● EXERCISE PROMPT: Return all the lines below in which the string "checkbox" appears.

● Data records:

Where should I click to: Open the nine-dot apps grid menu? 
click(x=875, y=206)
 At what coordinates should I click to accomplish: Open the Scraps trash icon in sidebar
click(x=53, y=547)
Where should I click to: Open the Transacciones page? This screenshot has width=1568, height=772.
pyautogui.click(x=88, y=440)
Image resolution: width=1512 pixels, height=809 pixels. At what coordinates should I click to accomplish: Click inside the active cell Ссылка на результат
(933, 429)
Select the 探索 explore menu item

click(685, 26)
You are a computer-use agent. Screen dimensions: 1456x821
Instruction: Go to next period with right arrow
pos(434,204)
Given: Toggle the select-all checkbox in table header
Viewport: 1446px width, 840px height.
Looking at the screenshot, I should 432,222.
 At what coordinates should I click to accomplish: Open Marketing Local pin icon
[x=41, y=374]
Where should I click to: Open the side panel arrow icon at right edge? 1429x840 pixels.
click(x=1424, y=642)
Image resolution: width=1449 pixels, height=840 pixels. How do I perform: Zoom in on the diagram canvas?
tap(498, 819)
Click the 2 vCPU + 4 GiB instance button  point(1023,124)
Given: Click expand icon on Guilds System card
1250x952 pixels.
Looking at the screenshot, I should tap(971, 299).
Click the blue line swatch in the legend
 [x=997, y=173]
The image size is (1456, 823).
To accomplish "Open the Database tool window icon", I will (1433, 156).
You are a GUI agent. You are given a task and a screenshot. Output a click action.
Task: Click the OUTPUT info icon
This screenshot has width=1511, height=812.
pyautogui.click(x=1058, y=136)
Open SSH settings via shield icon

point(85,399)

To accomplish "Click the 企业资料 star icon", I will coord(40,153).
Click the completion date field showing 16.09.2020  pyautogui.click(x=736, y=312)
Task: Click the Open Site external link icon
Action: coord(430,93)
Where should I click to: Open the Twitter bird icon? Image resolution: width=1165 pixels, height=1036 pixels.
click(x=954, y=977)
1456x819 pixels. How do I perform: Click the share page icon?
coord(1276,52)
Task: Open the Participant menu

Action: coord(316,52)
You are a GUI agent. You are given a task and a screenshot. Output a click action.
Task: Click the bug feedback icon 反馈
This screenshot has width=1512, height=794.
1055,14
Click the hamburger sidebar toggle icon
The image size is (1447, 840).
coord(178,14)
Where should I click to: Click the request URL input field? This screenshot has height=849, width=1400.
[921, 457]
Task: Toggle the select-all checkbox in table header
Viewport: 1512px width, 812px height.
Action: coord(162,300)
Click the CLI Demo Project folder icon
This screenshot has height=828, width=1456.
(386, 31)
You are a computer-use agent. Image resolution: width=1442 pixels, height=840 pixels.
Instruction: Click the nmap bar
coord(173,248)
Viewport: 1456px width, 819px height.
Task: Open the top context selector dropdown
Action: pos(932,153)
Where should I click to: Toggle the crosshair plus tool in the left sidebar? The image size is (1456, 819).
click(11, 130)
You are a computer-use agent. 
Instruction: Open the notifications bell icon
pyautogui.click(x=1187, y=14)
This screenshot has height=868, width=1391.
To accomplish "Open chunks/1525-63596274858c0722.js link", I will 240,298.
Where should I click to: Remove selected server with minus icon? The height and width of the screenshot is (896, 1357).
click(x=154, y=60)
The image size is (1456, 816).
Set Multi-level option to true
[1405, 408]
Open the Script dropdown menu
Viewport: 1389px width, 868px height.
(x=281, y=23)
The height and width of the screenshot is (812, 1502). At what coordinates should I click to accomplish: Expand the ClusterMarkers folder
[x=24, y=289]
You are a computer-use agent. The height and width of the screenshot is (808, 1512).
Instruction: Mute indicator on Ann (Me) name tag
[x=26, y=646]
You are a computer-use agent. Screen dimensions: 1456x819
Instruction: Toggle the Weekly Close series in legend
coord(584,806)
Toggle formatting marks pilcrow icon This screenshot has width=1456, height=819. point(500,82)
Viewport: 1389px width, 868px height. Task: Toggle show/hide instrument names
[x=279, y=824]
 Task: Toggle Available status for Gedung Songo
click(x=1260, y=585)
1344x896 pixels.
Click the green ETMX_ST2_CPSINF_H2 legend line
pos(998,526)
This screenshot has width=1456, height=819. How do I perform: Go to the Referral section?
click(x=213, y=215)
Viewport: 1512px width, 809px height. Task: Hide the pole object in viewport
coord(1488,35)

● ANSWER AREA:
Given: Toggle the select-all checkbox in table header
Task: Toggle the select-all checkbox in table header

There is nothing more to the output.